[Goal of the exercise] Write out exactly the lines below from the one containing "812x669 pixels." to the last, both ends kept, and nothing more; skip all pictures.

[Provided material]
•••••

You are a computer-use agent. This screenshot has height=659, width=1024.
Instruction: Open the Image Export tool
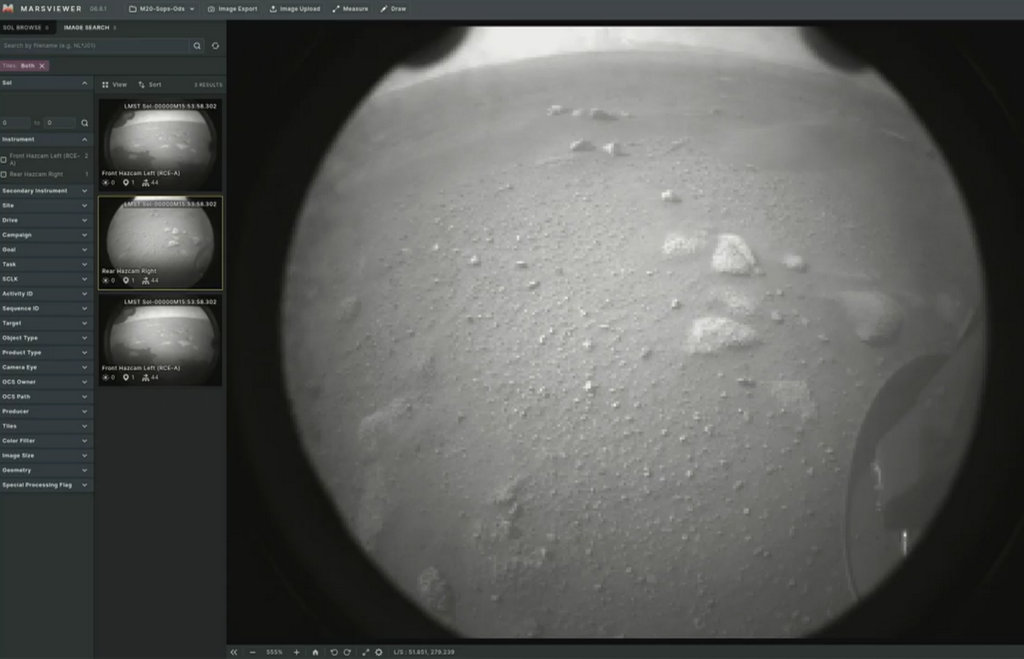pyautogui.click(x=232, y=8)
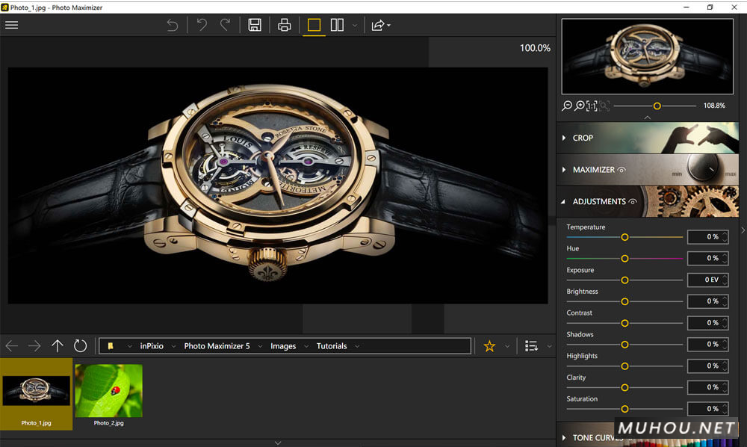Viewport: 747px width, 447px height.
Task: Click the Print icon
Action: coord(284,25)
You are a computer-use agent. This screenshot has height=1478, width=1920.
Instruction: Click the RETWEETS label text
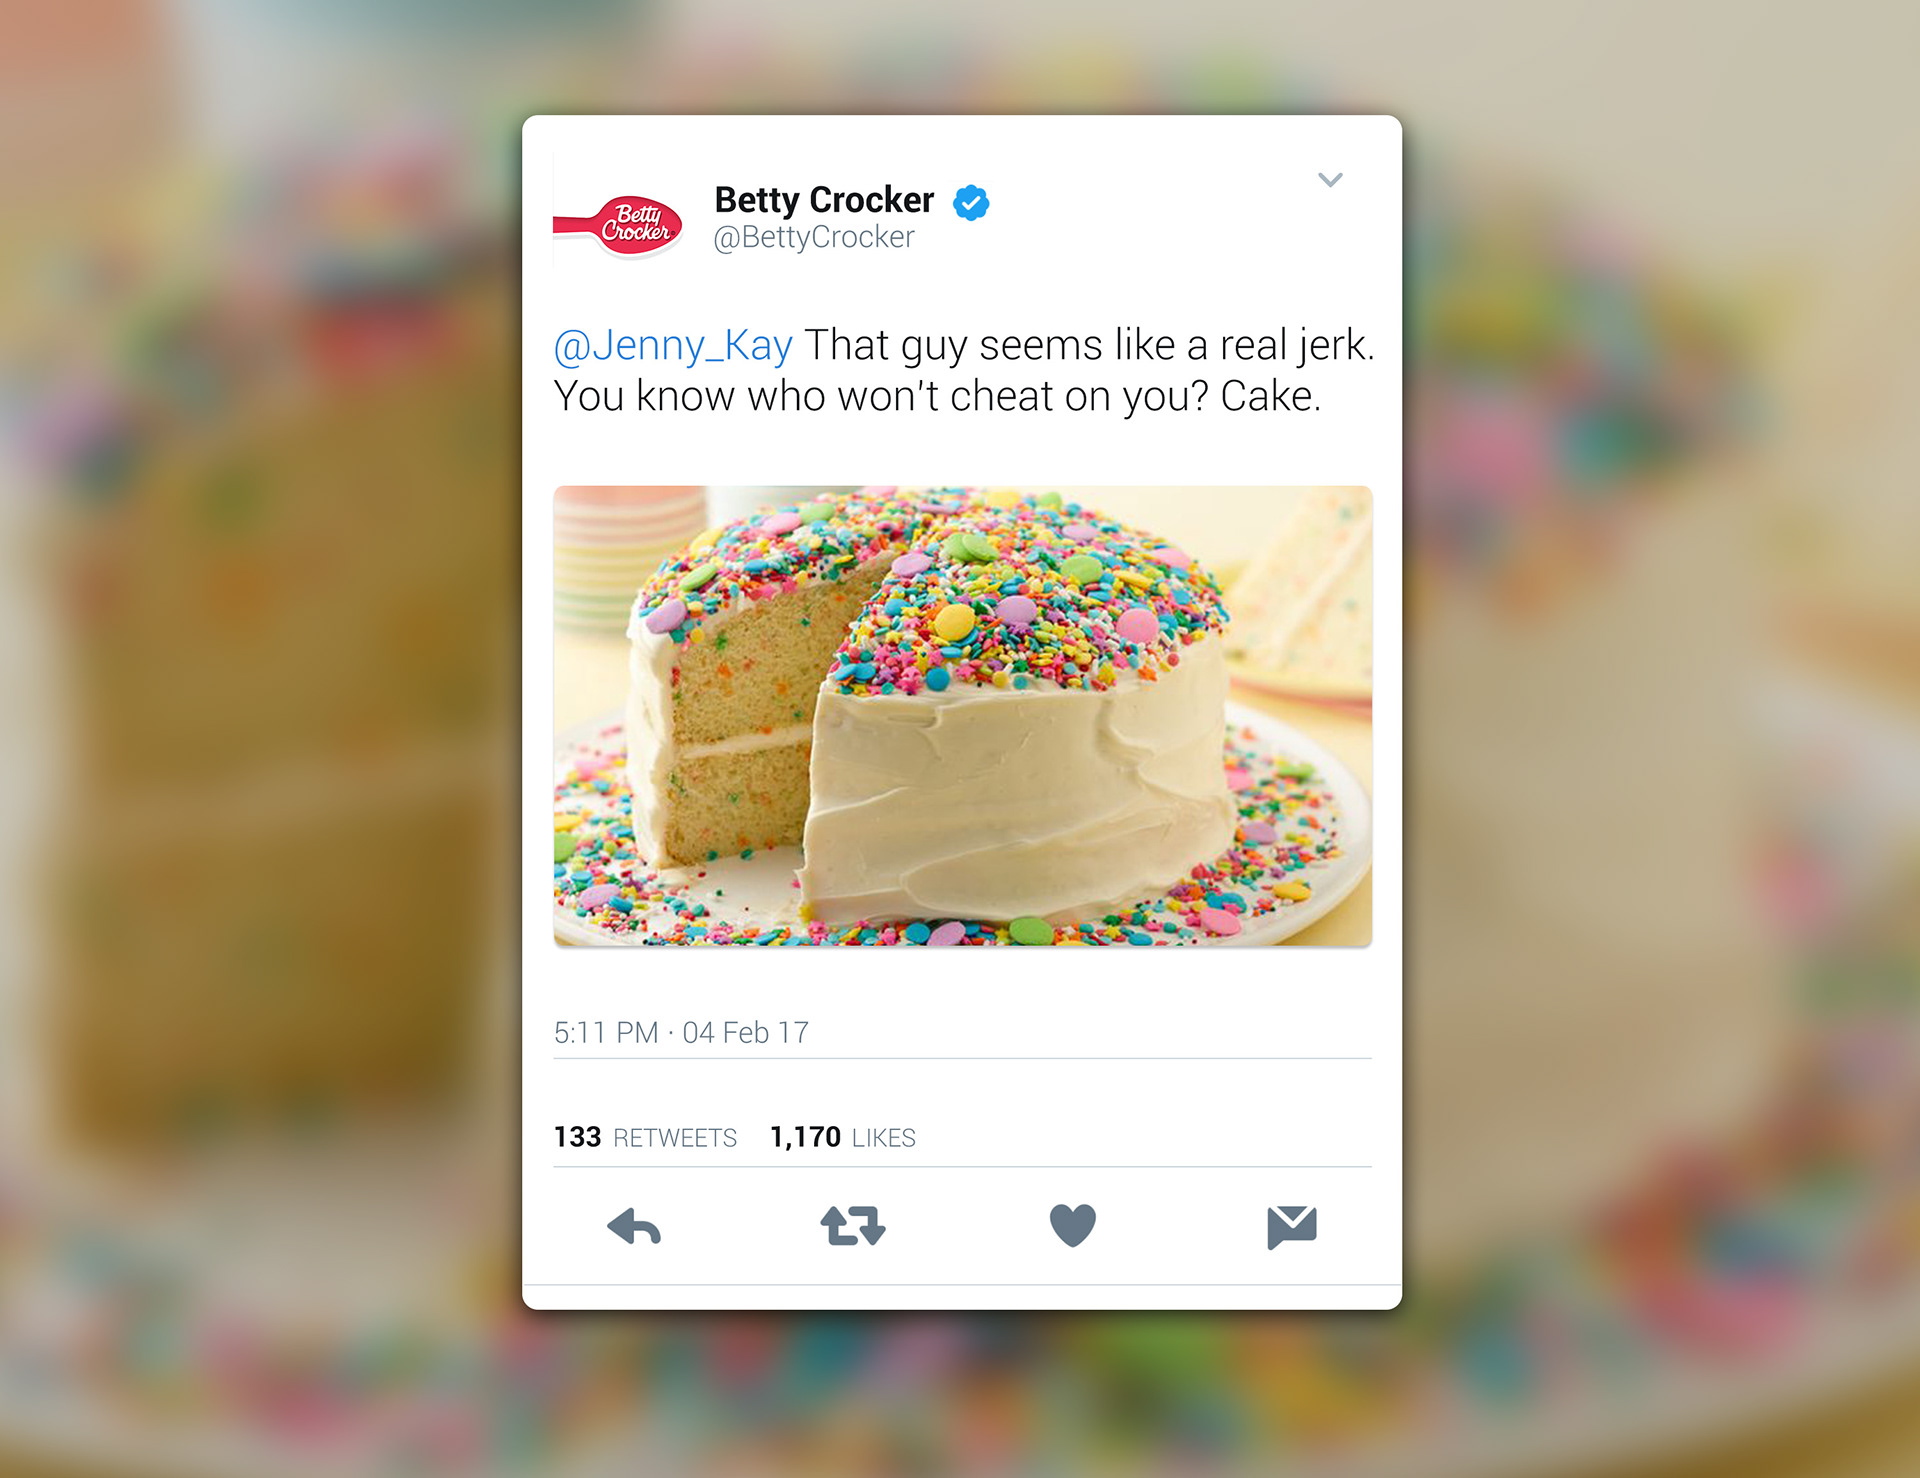click(x=675, y=1138)
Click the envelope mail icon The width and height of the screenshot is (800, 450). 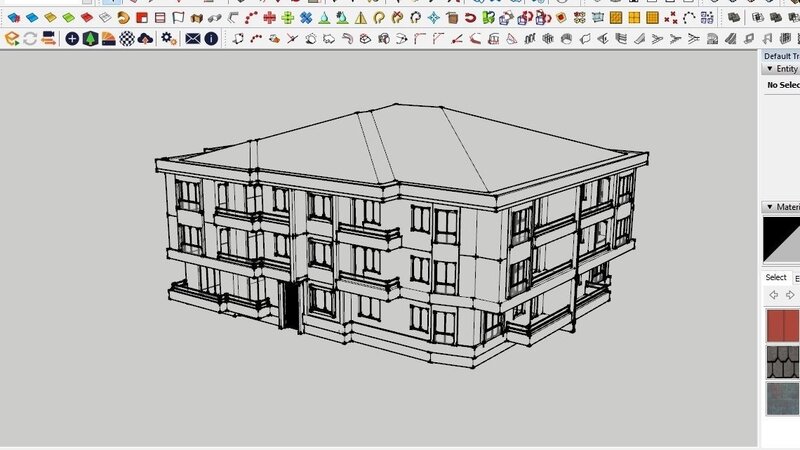[192, 38]
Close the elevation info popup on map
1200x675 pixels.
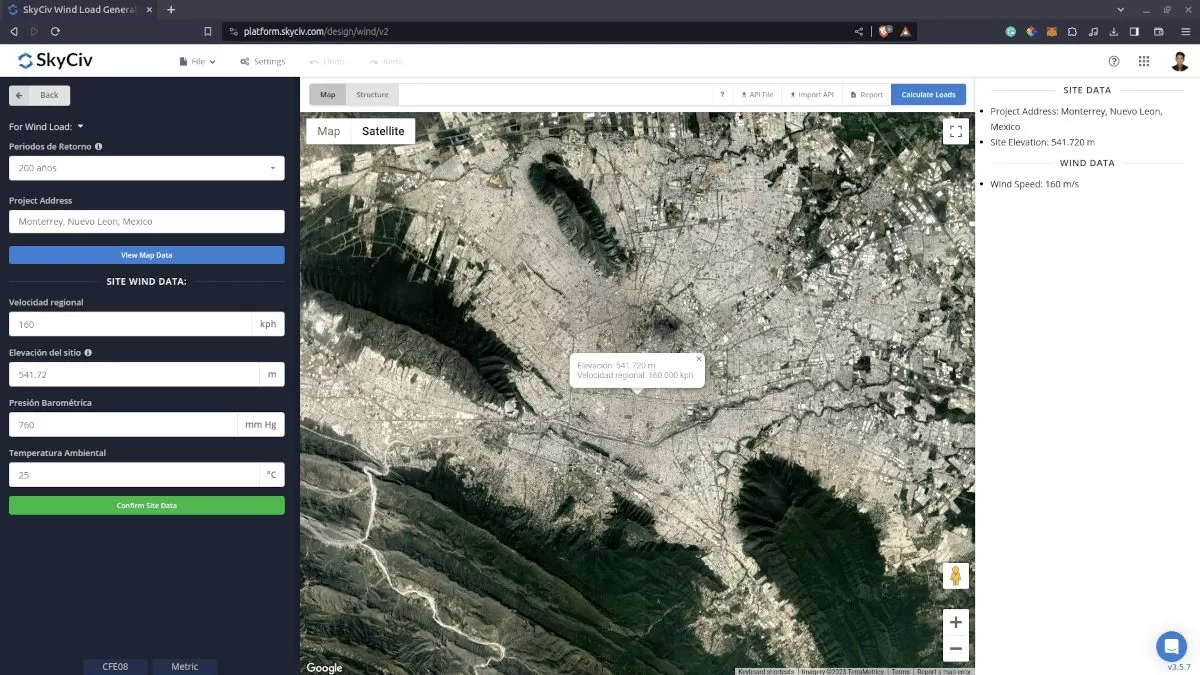[x=699, y=358]
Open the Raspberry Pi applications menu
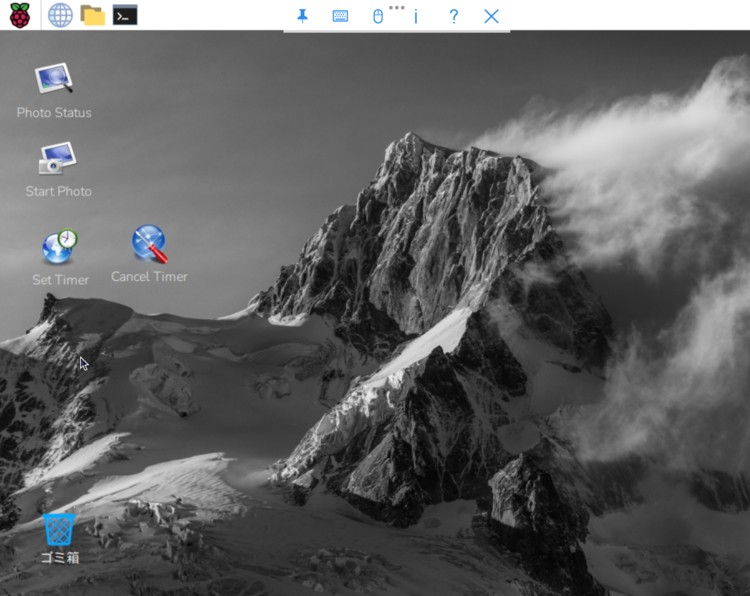Image resolution: width=750 pixels, height=596 pixels. point(20,15)
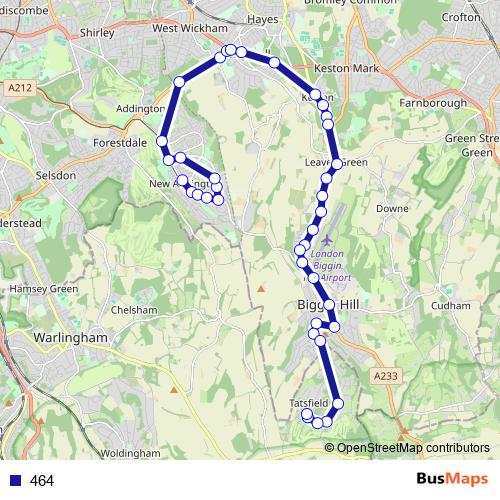
Task: Click the bus stop marker on Biggin Hill label
Action: click(329, 305)
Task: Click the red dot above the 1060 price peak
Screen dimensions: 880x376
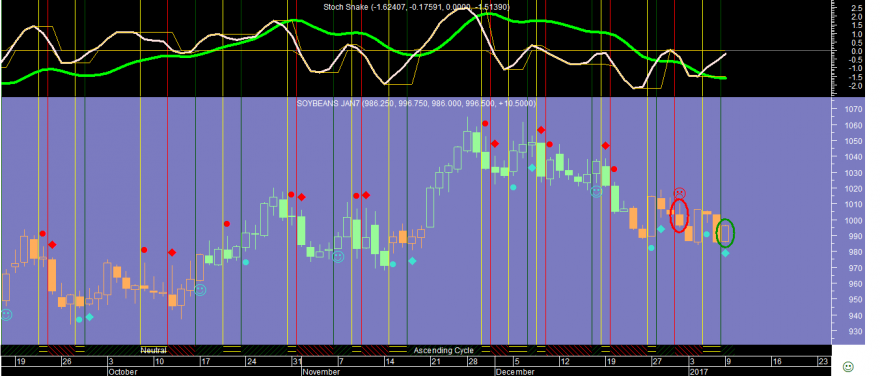Action: click(x=485, y=123)
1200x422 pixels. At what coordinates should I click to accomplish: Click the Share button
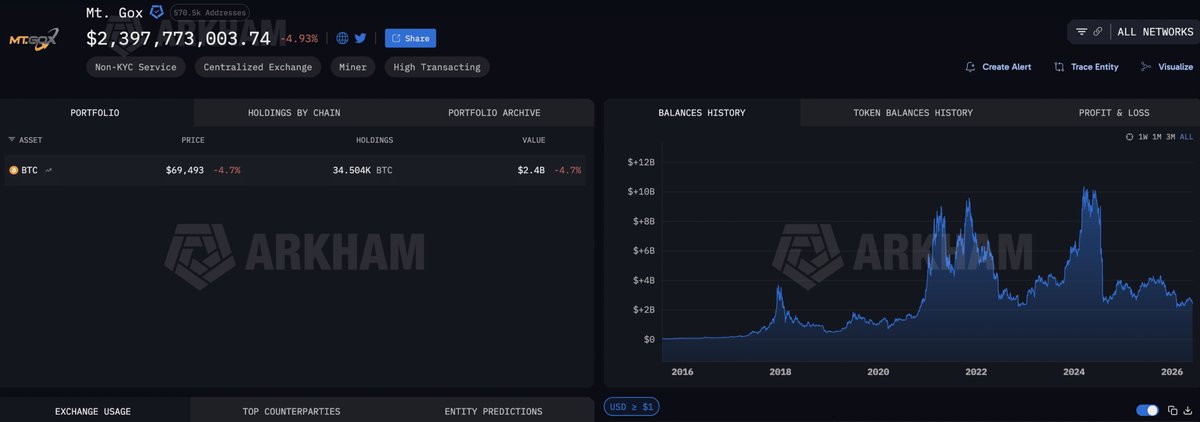[x=410, y=38]
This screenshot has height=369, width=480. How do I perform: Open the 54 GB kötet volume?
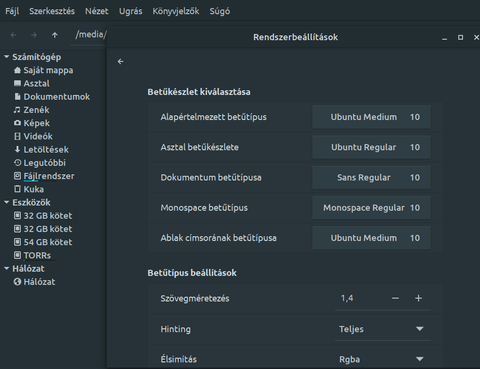[x=43, y=242]
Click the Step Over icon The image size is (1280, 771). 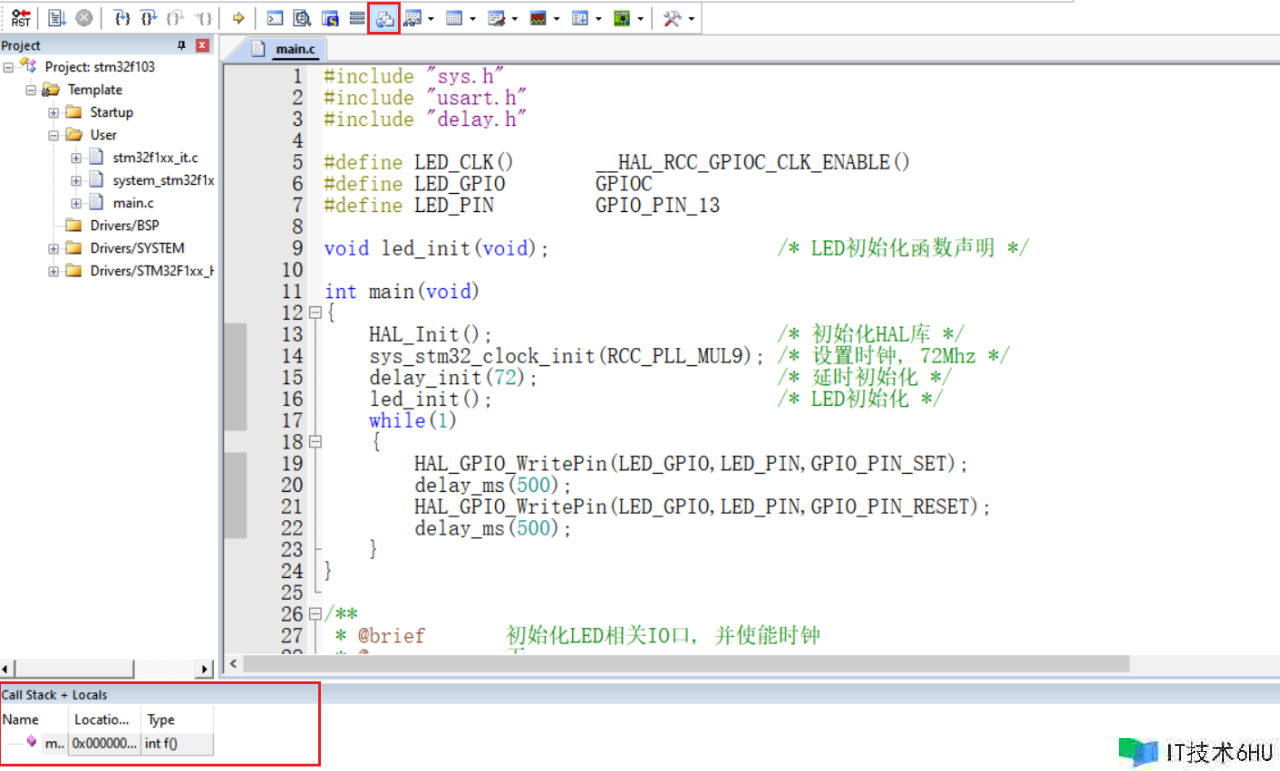click(x=149, y=18)
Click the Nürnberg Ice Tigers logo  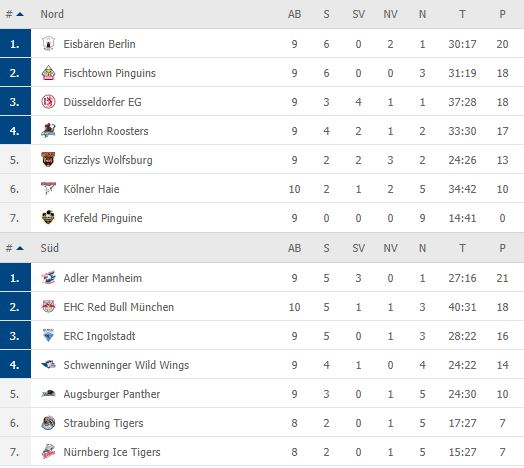tap(48, 452)
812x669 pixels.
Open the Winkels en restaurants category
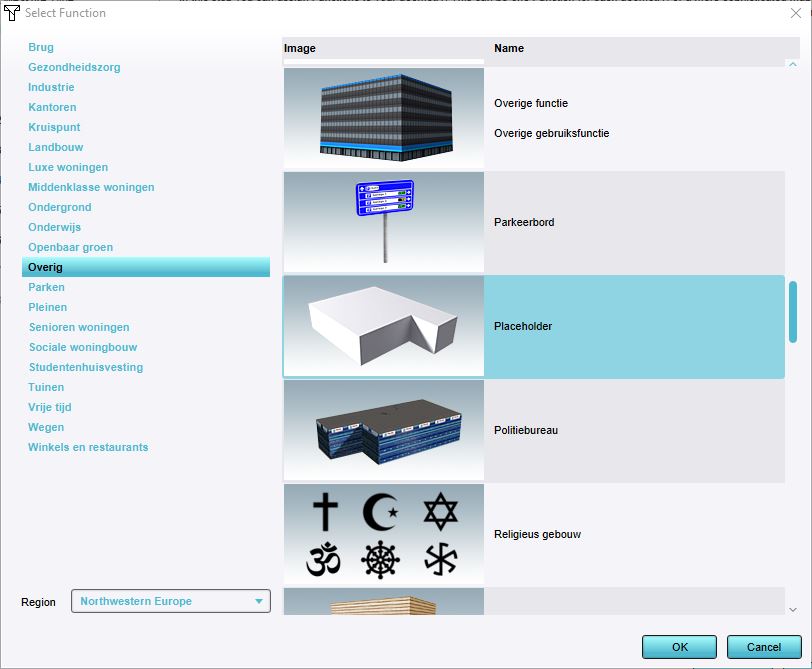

•••••

[Task response]
812x669 pixels.
Open the Winkels en restaurants category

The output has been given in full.